Having an emergency fund in place that you can use to pay unexpected bills or cover your living costs in the event of a job loss or illness is one of the key measures of your financial wellbeing. However, building that emergency fund can be easier said than done.
As a rule of thumb, you should aim to build an emergency fund that will cover your total living expenses for between three and six months. However, any amount that you can put aside that can prevent you from going into debt when unexpected expenses occur, such as a car or home repairs, will be invaluable.
In this article, we’ll take a look at four simple steps you should take to build an emergency fund and introduce a few resources that will help you along the way.
Determine your needs
The first step, as set out in the ‘financial readiness pack’ published by wonga.co.za, is working out how much money you’re likely to need. To do this, you need to think about the type of financial emergency you’re saving for. If it’s an unexpected expense such as a car, appliance, or home repair, you’re looking at a potential cost that, although expensive, will be fixed.
The second type of emergency you can save for is a loss of income through an unexpected bout of unemployment or ill-health. If you’re saving for this type of emergency, you should consider how stable your job is and how easy it would be to find another one. If you work in an in-demand profession, then any period of unemployment should be short. If your opportunities are more limited, then your fund may need to cover your costs for six months or more.
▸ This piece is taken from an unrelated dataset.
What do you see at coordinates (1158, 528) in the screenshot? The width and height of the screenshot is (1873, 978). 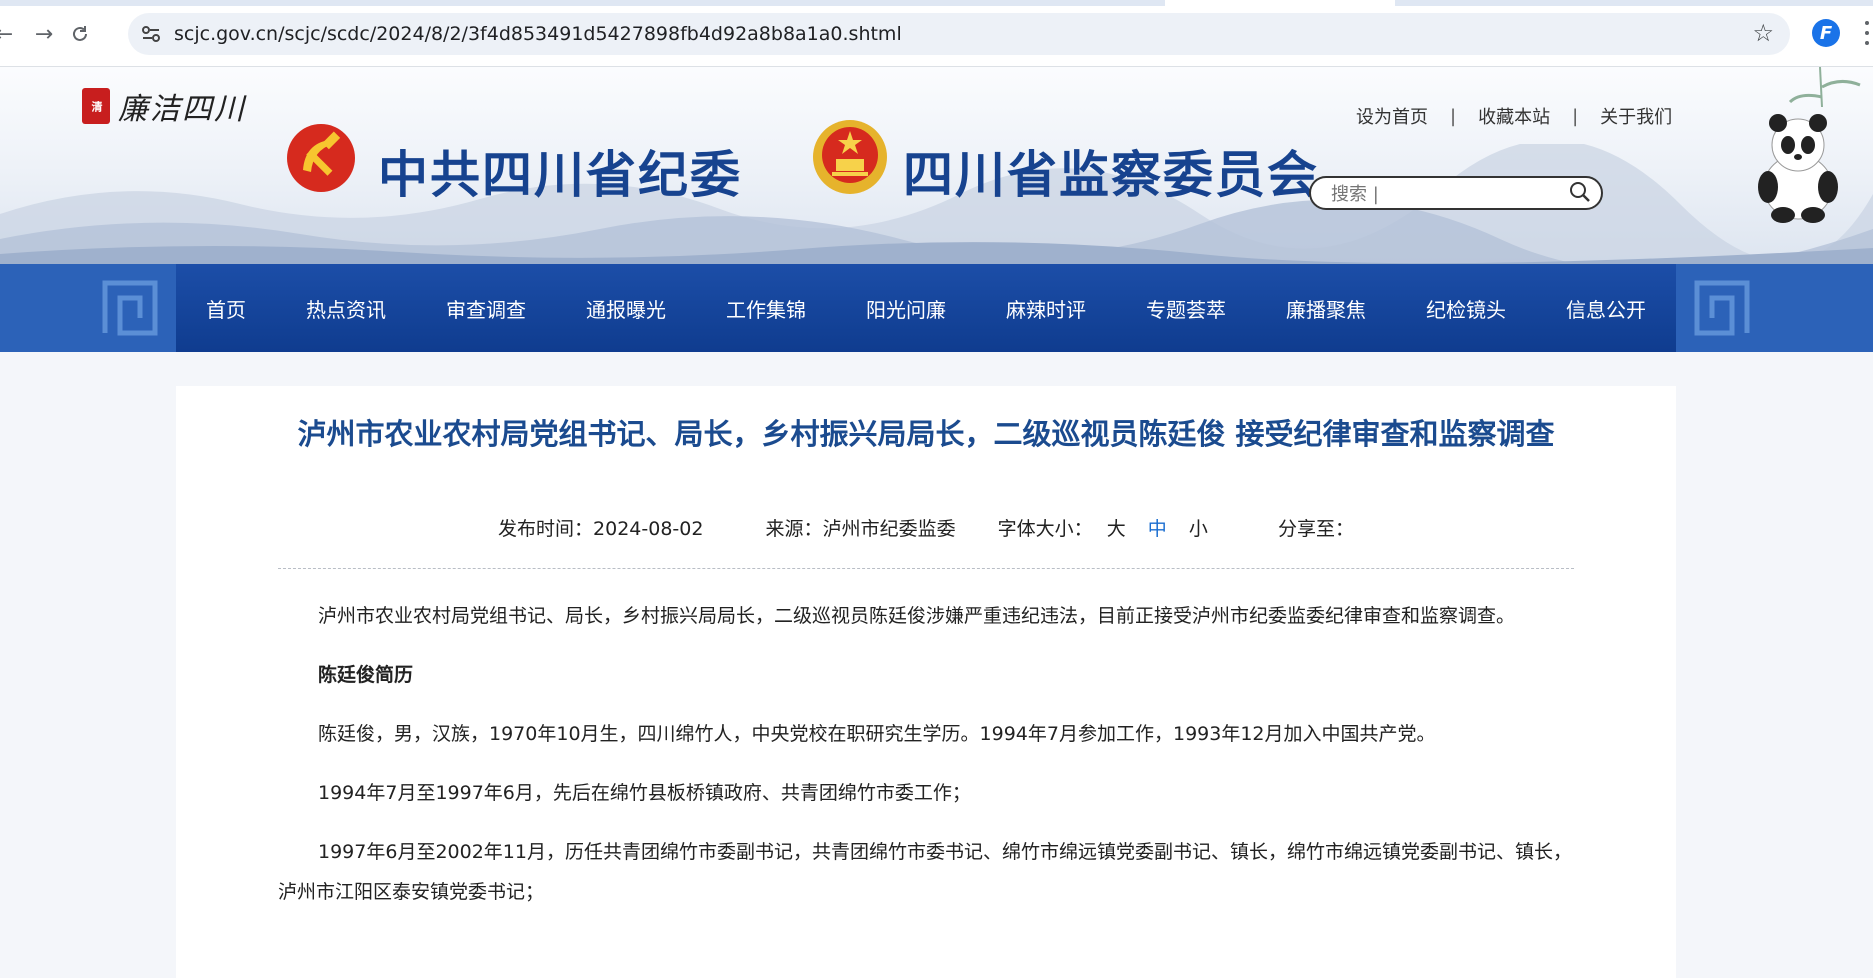 I see `font-size-medium: 中` at bounding box center [1158, 528].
You can download a full PDF copy of the readiness pack here.
Based on the amount you’ve decided you’ll need, it’s worth thinking about how long it will take to reach your target. For many people, creating an emergency fund is a long-term financial goal, so don’t expect it to happen overnight.
The most effective way to start saving is to calculate how much you can afford to save every month and set up a standing order that moves money into a separate savings account as soon as you are paid. That way, you won’t have the opportunity to spend it. If you have extra money left over at the end of the month, add that to your savings, too.
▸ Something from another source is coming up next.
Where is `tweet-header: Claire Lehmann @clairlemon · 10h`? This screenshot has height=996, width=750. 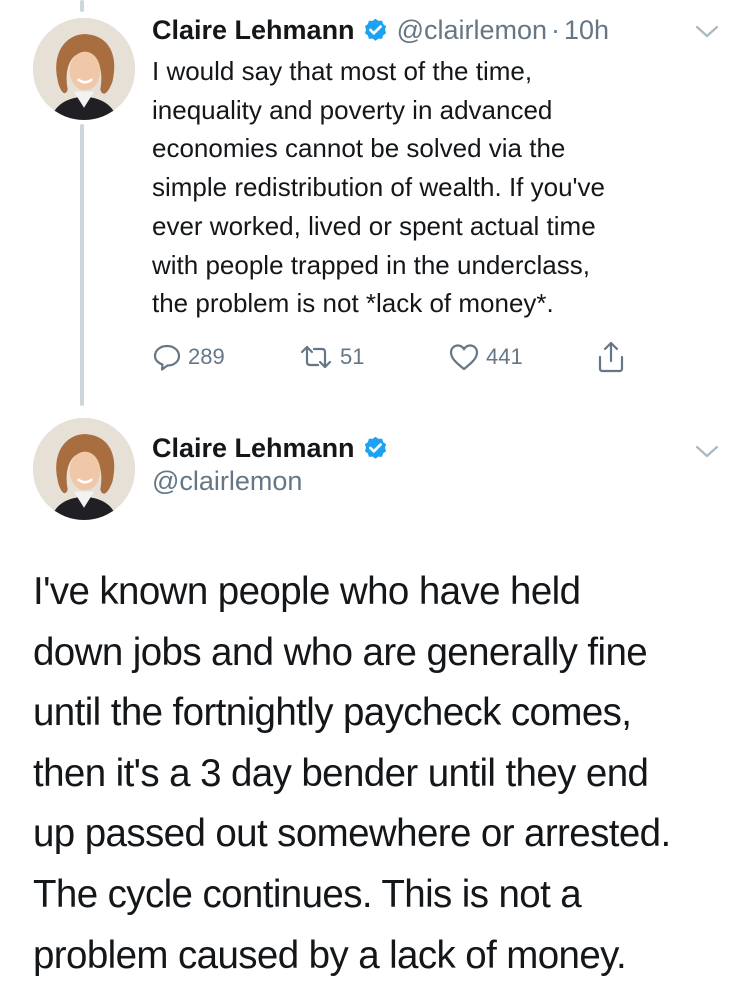 tweet-header: Claire Lehmann @clairlemon · 10h is located at coordinates (380, 30).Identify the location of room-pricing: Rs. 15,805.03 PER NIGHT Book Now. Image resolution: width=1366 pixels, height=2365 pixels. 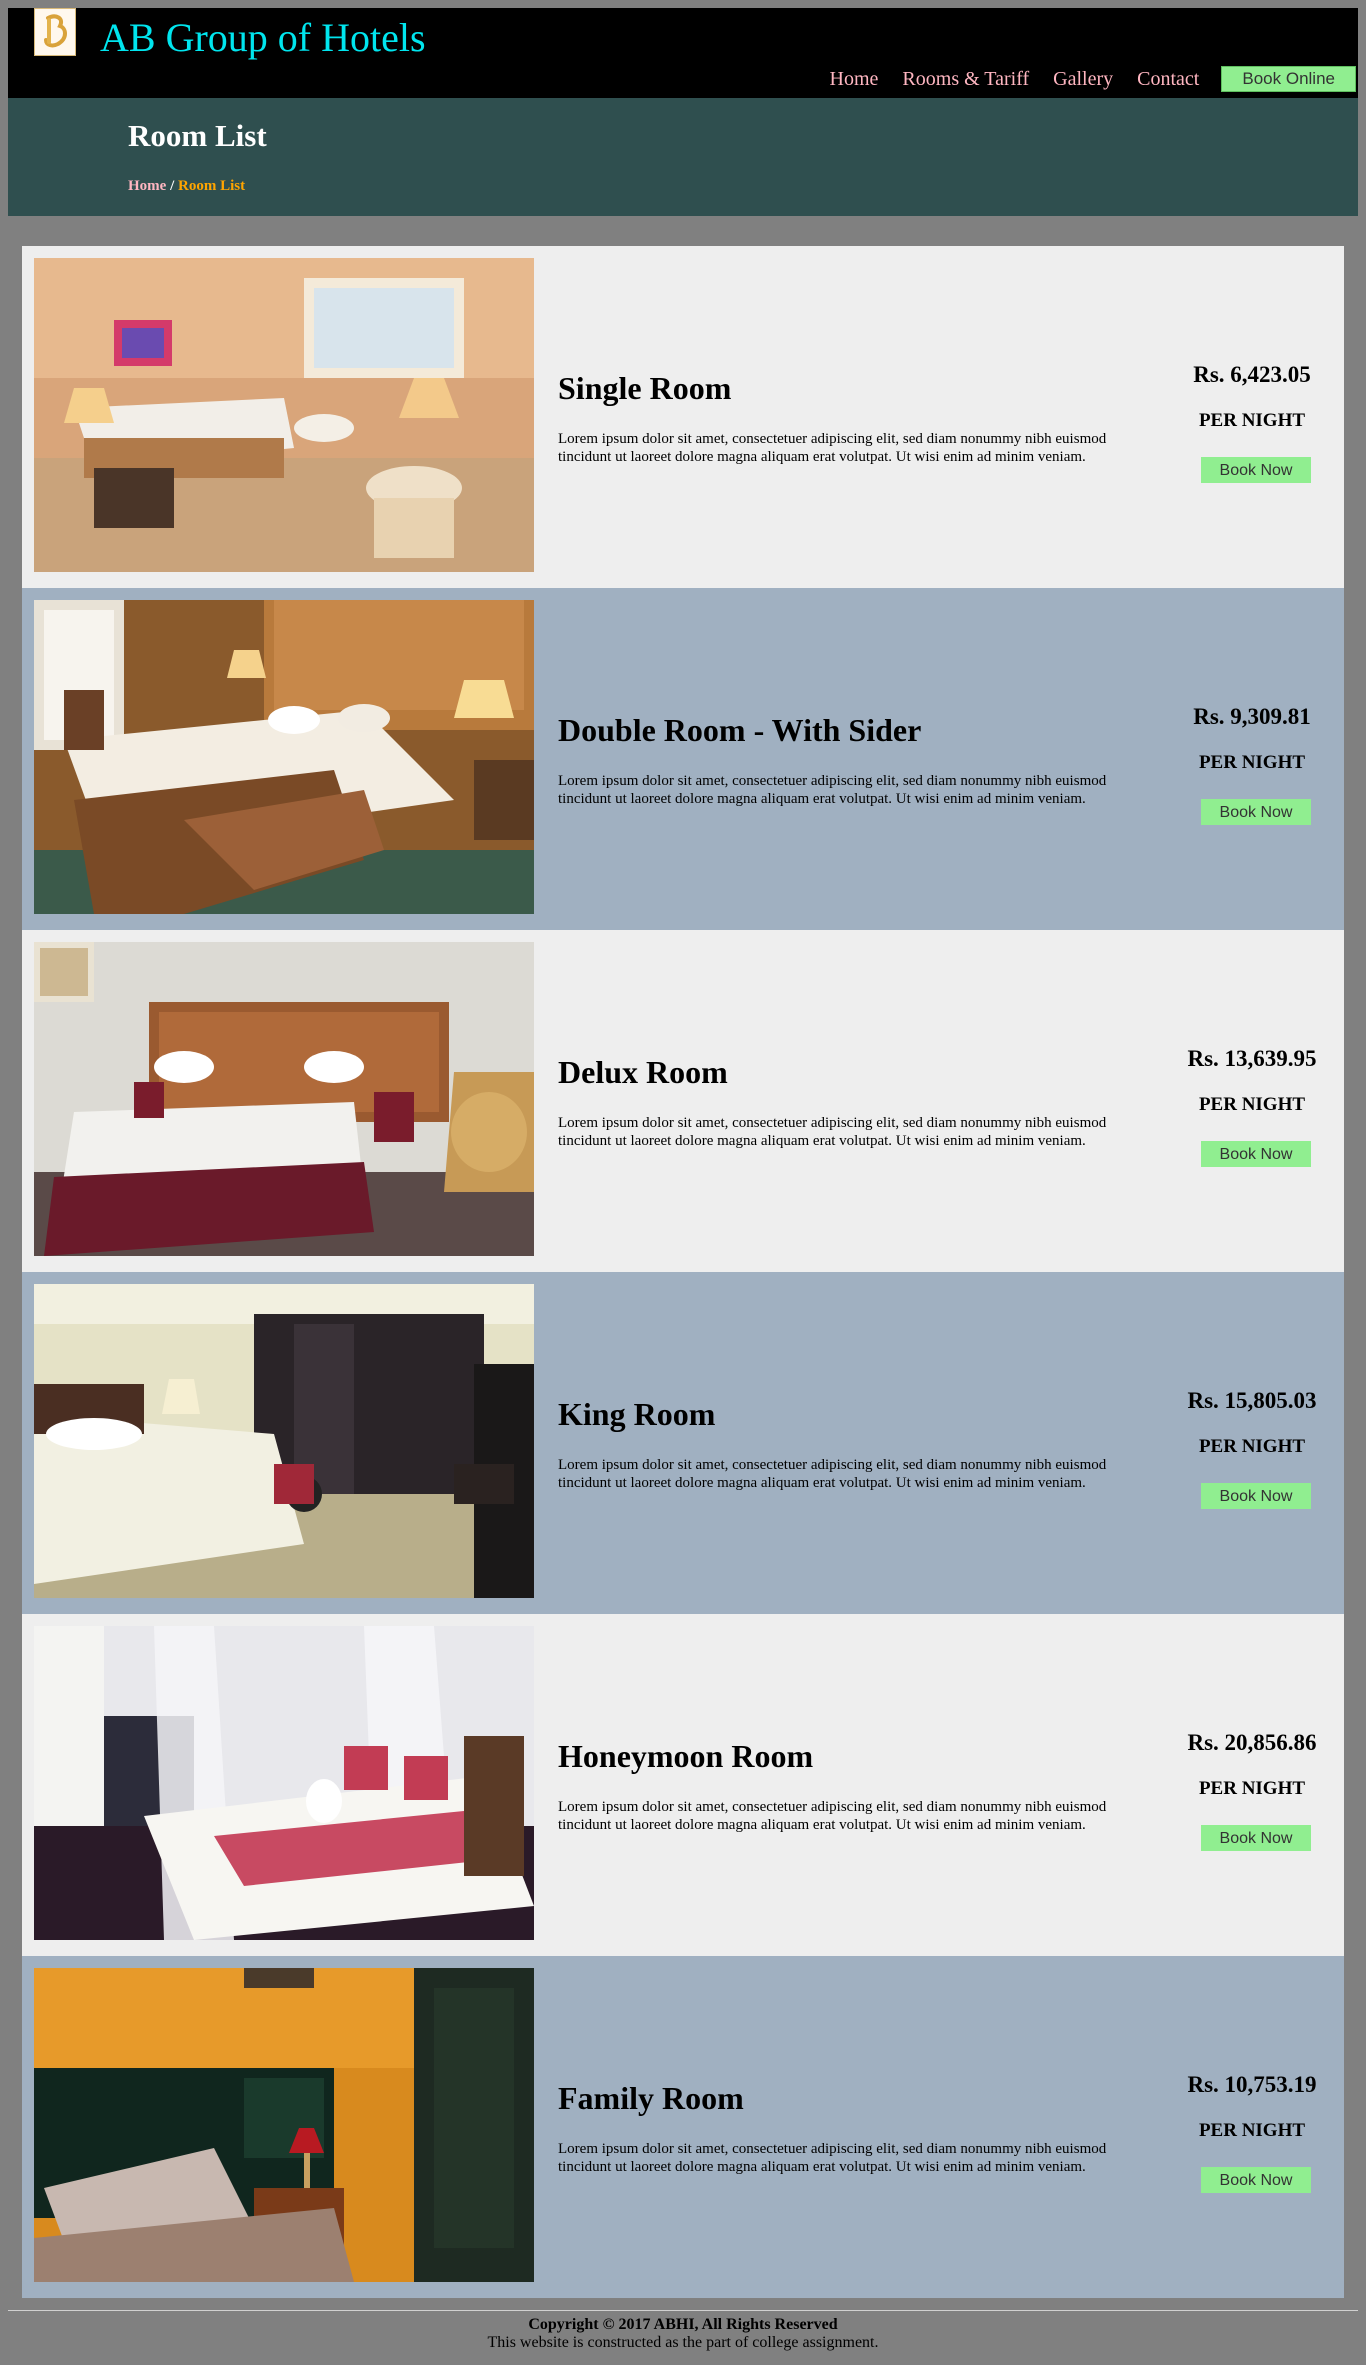
(1252, 1443).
Choose where to keep your emergency fund
Your emergency fund should be liquid, meaning that you can get your hands on the money quickly in case of an emergency. However, it’s also beneficial if your money attracts a decent rate of interest and starts to grow.
The interest rates being offered on savings accounts are extremely low at the moment, so perhaps you could invest the money in a low-risk managed fund, guidance on this can be found courtesy of Lovemoney.com A fund manager will invest your money across a range of assets such as government bonds, property and company shares. Although it will typically take a couple of days to withdraw your money, you’ll usually get better returns than you’ll receive from a savings account, although there is the risk that the value of your emergency fund could fall.
Decide when to use your emergency fund
Once you’ve put in the time and the effort to build an emergency fund, it’s important to be extremely selective about when you use it. The last thing you want is to spend it unnecessarily and be back to square one. When deciding whether to use your emergency fund, ask yourself three questions:
- Is it unexpected?
- Is it necessary?
- If it wasn’t for my emergency fund, would I need to go into debt to pay it?
If the answer to all three of these questions is yes, then using your emergency fund is probably justified.